В отличие от парламента, где победитель в «конкурентной борьбе» (голосовании) выявляется быстро, Совет, озабоченный поиском единства, подходит к вопросу с разных сторон, трактуя острые проблемы в завуалированной форме. Это производит впечатление расплывчатости и медлительности («говорильни») — особенно когда ослабевают механизмы согласования позиций. Для тех, кто после 1989 г. мог наблюдать параллельно дебаты в Верховном Совете СССР (или РСФСР) и в каком-нибудь западном парламенте, разница казалась ошеломляющей.
Риторика Совета, с точки зрения парламента, кажется странной. Парламентарий, получив мандат от избирателей, далее опирается лишь на свои знания и компетентность. Депутат Совета подчеркивает, что он — выразитель воли народа (или его локальной части). Поэтому в Советах часто повторяется фраза: «Наши избиратели ждут…» (этот пережиток сохранился в Госдуме РФ даже через десять лет после ликвидации Советской власти). В Советах имелась ритуальная, невыполнимая норма — исполнять «наказы избирателей». Их, как считалось, депутат не имел права ставить под сомнение (хотя ясно, что наказы могли быть взаимно несовместимы).
В практике Советы выработали систему приемов, которые в конкретных условиях советского общества были устойчивой и эффективной формой государственности. Как только само это общество дало трещину и его структура стала перестраиваться, недееспособными стали и Советы, что в полной мере проявилось уже в 1989–1990 гг.
Государство строится и действует в рамках определенной В политической системе органы и учреждения государства дополнены общественными организациями. Главные общественные организации советской системы возникли до революции 1917 г., но затем их совокупность менялась. Главным изменением было становление однопартийной системы — по мере того, как союзные и вначале даже коалиционные левые партии переходили в оппозицию к большевикам.
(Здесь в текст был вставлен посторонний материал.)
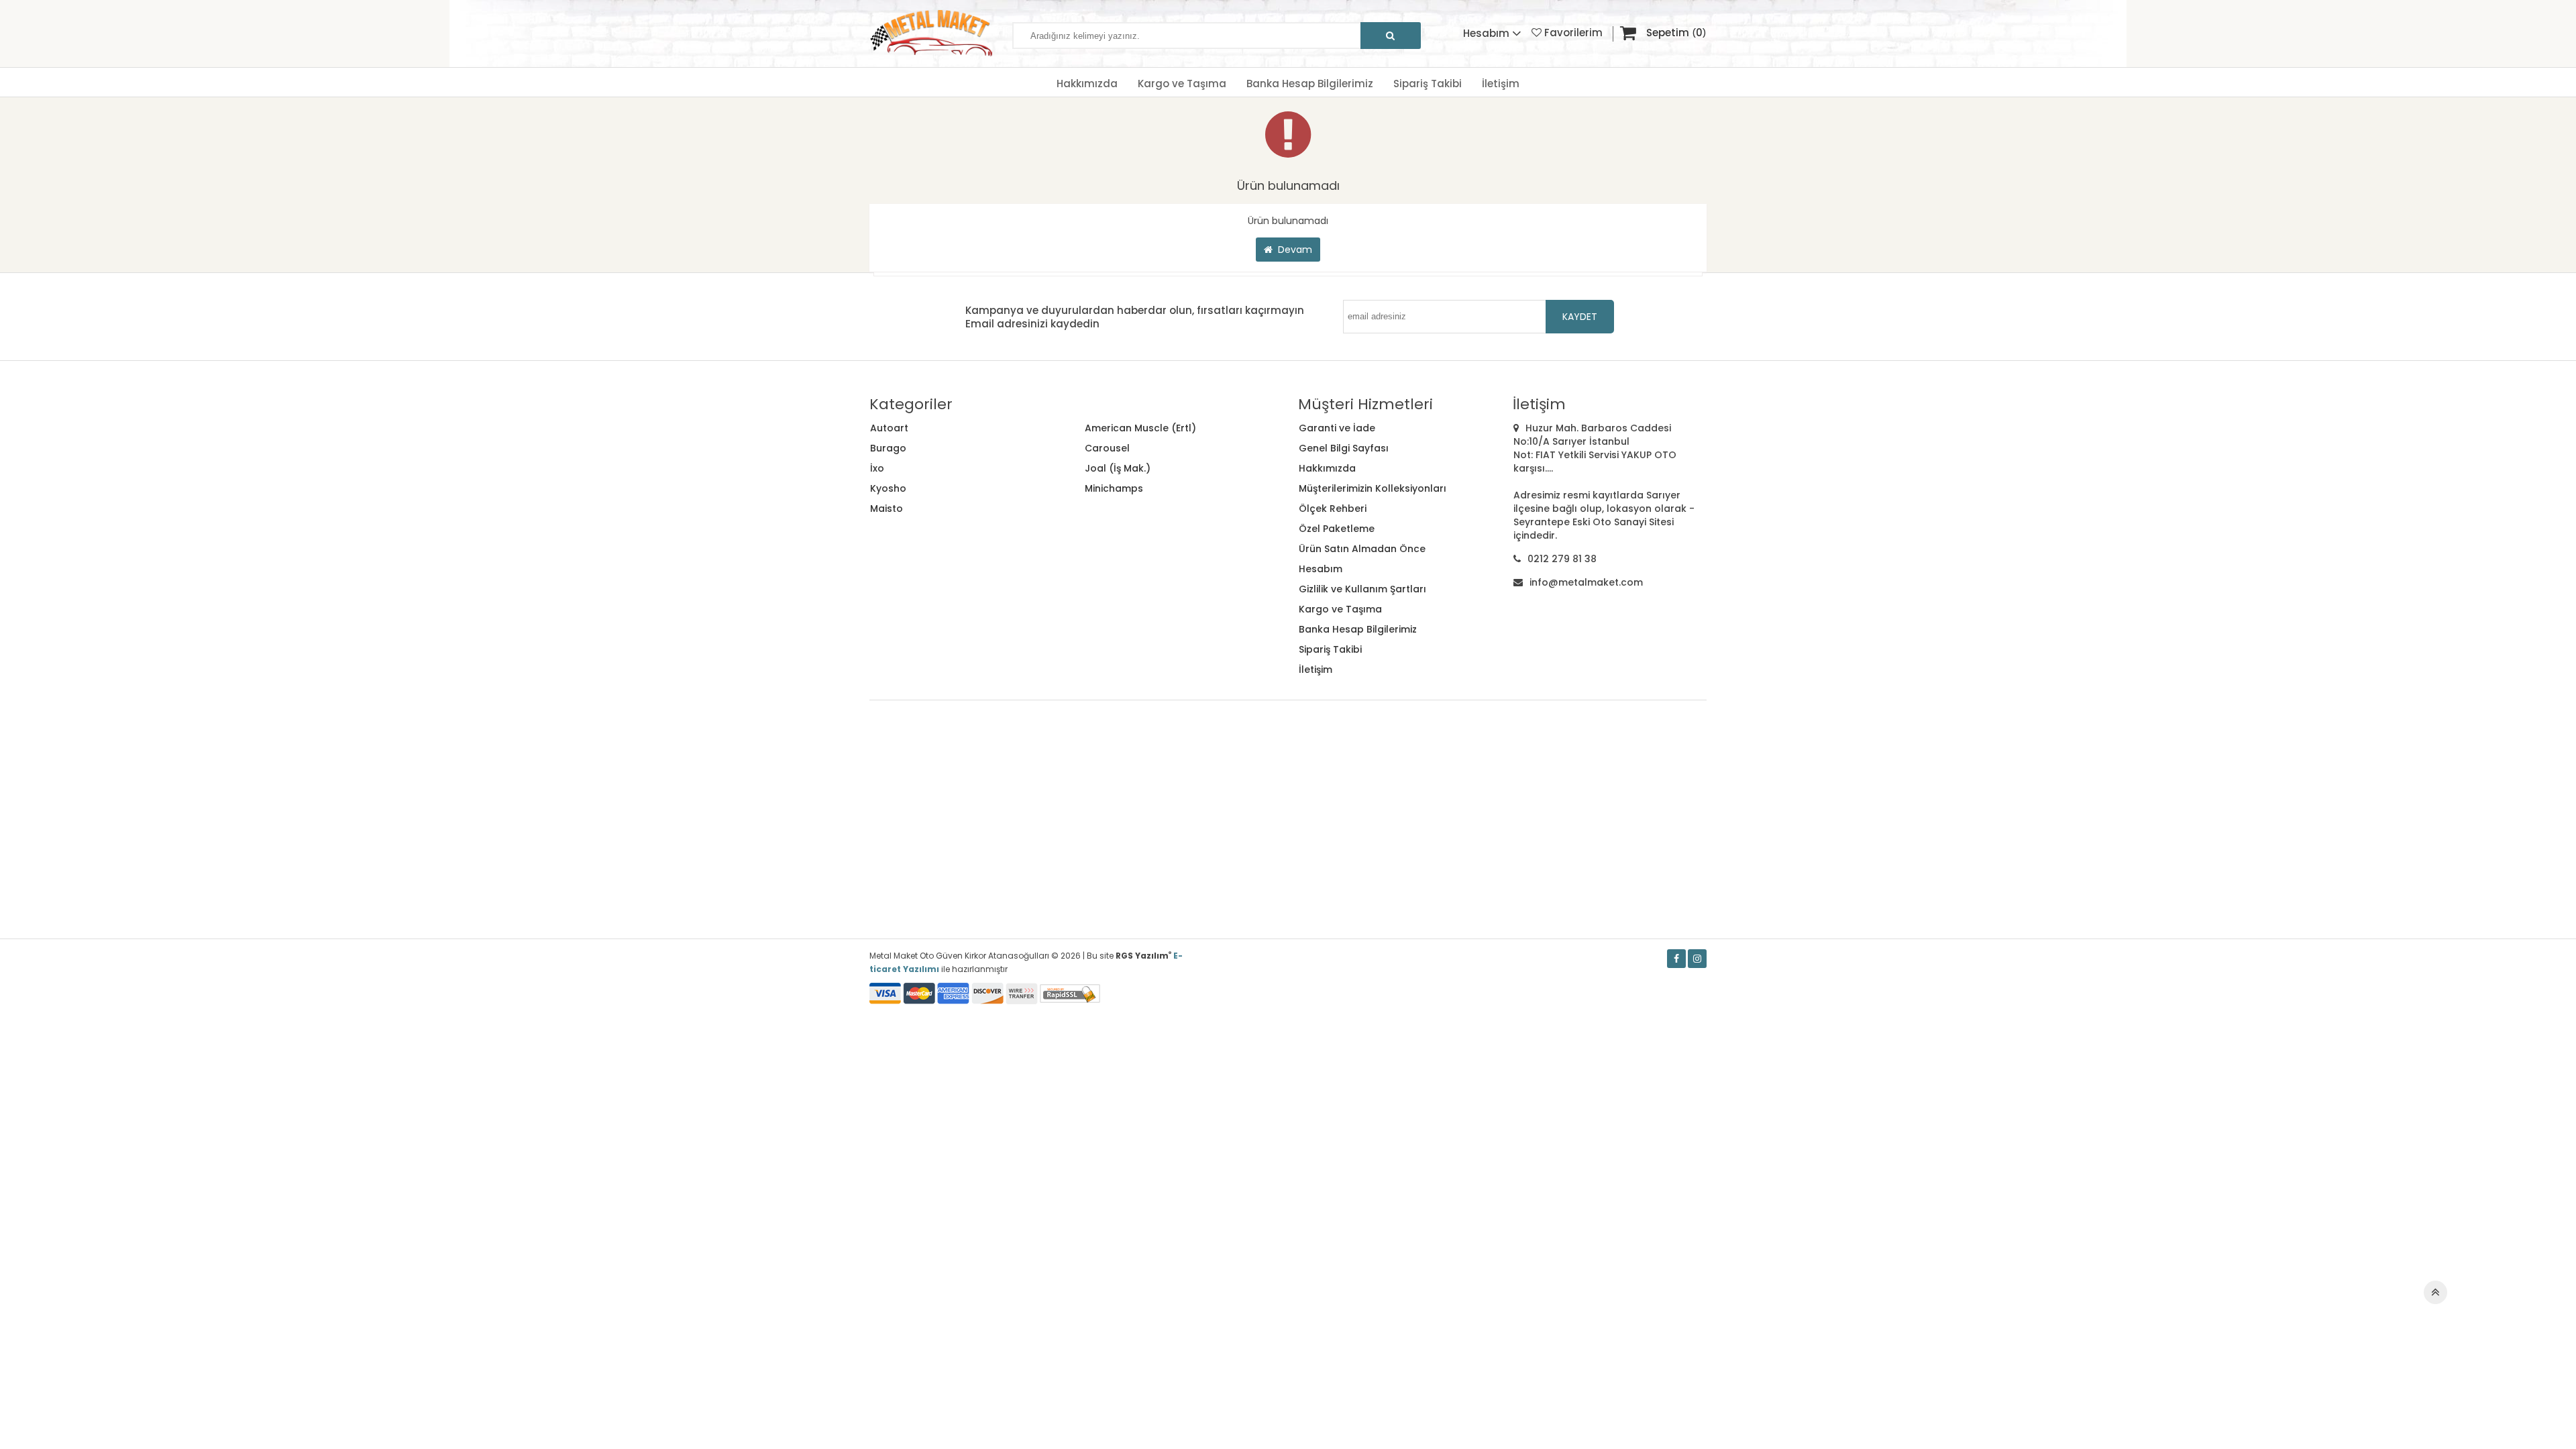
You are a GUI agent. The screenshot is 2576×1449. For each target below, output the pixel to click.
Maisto (886, 508)
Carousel (1107, 448)
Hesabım (1320, 569)
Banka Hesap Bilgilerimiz (1309, 83)
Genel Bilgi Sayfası (1344, 448)
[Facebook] (1676, 958)
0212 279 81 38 (1562, 559)
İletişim (1500, 83)
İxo (877, 468)
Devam (1292, 249)
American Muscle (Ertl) (1140, 428)
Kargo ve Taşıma (1182, 83)
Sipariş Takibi (1427, 83)
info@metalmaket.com (1586, 582)
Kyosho (888, 488)
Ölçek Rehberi (1332, 508)
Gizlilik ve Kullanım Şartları (1362, 589)
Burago (888, 448)
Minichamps (1114, 488)
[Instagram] (1697, 958)
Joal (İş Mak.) (1117, 468)
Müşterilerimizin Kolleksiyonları (1372, 488)
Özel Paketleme (1337, 528)
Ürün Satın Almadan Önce (1362, 548)
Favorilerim (1572, 32)
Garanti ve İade (1337, 428)
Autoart (889, 428)
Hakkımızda (1087, 83)
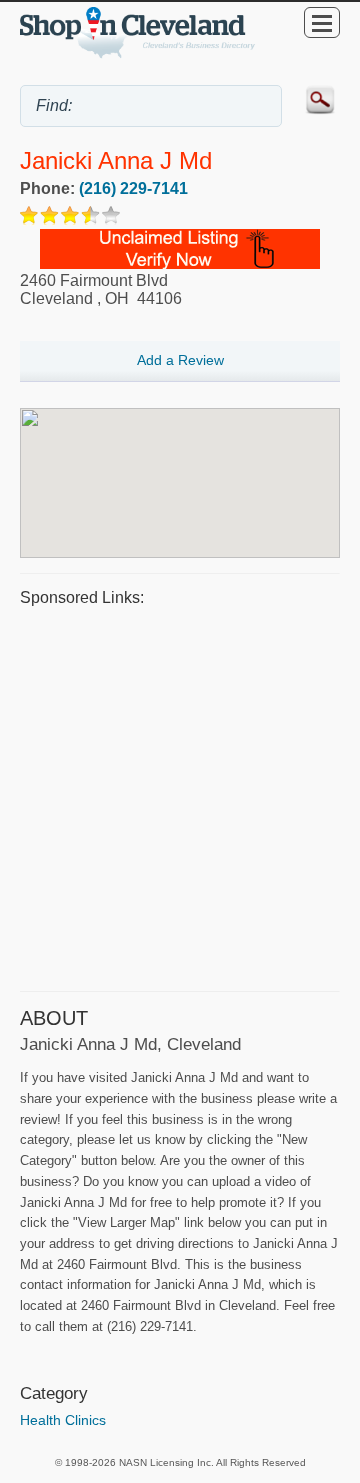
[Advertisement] (180, 796)
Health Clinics (63, 1420)
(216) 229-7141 (133, 188)
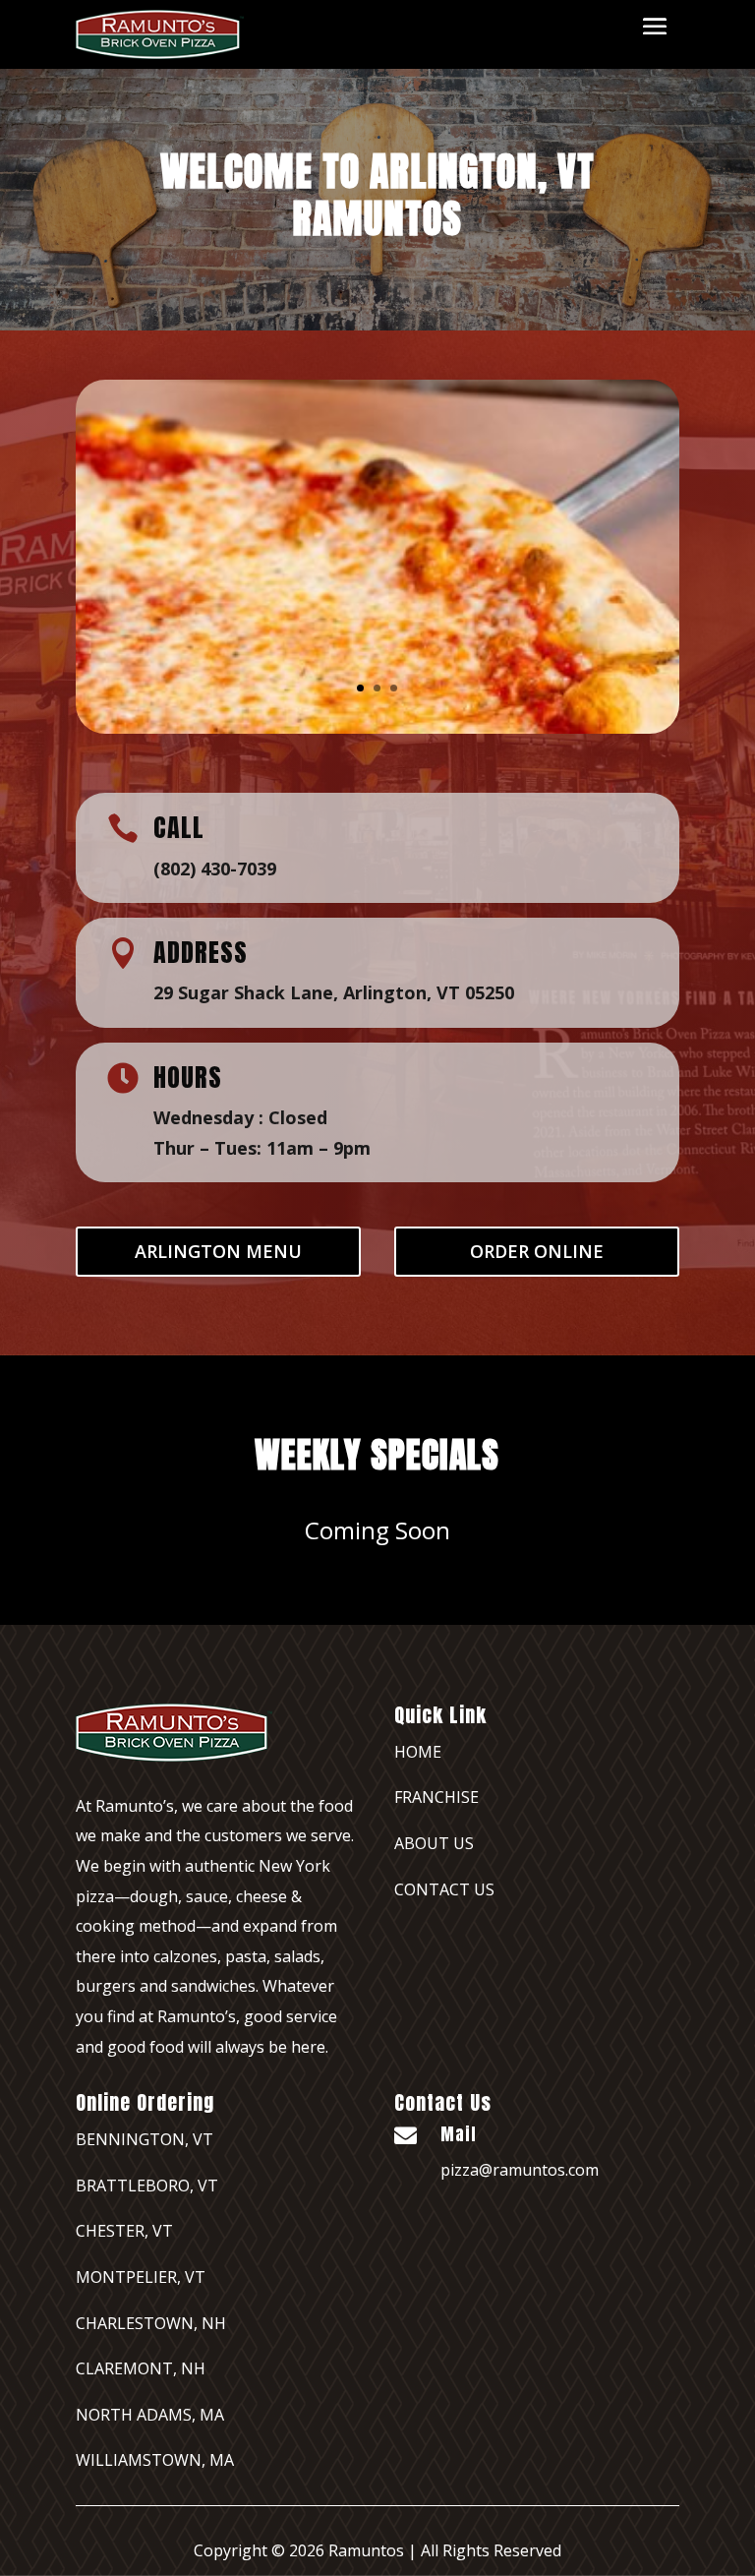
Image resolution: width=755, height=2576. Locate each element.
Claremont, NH (140, 2368)
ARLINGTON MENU (218, 1251)
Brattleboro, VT (147, 2185)
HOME (417, 1752)
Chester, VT (124, 2231)
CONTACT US (444, 1889)
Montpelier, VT (140, 2277)
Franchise (436, 1797)
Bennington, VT (144, 2139)
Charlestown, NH (151, 2323)
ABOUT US (434, 1843)
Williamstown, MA (155, 2460)
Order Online (537, 1251)
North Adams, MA (150, 2415)
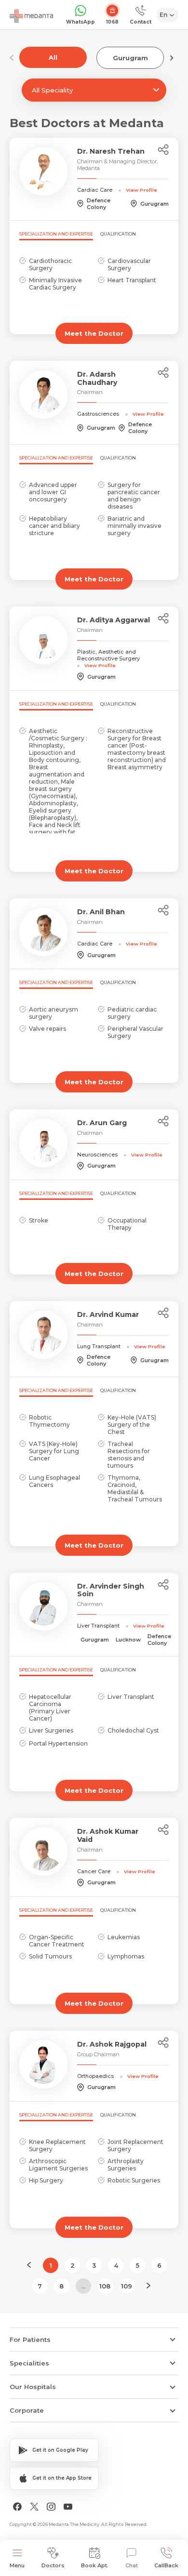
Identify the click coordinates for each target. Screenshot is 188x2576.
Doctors (53, 2565)
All (53, 57)
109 (126, 2286)
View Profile (141, 190)
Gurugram (130, 58)
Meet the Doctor (94, 333)
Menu (17, 2565)
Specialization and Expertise (56, 234)
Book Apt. (94, 2565)
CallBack (166, 2565)
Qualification (118, 234)
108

Идея единства довлела во всех политических движениях. Рядовые эсеры и меньшевики быстро «перетекли» в РКП(б), а лидеры эмигрировали, были сосланы или арестованы в ходе политической борьбы.
В литературе нередко дело представляется так, будто превращение партии в скелет всей системы и ее сращивание с государством — реализация сознательной концепции, возникшей из-за того, что политически незрелые и малограмотные депутаты рабочих и крестьянских Советов не могли справиться с задачами государственного управления. Необходимость в особом, не зависящем от Советов «скелете» диктовалась более глубокими причинами.
Лозунг «Вся власть Советам!» отражал крестьянскую идею «земли и воли» и нес в себе большой заряд анархизма. Возникновение множества местных властей, не ограниченных «сверху», буквально рассыпали на мириады «республик». Советы вначале не были ограничены и рамками закона, ибо, имея «всю власть», они в принципе могли менять законы. Вот пример местного законотворчества, которое действовало до принятия в июле 1918 г. первой Конституции РСФСР. 25 мая 1918 г. Елецкий Совет Народных Комиссаров постановил «передать всю полноту революционной власти двум народным диктаторам, Ивану Горшкову и Михаилу Бутову, которым отныне вверяется распоряжение жизнью, смертью и достоянием граждан» («Советская газета». Елец. 1918. 28 мая. № 10. С. 1).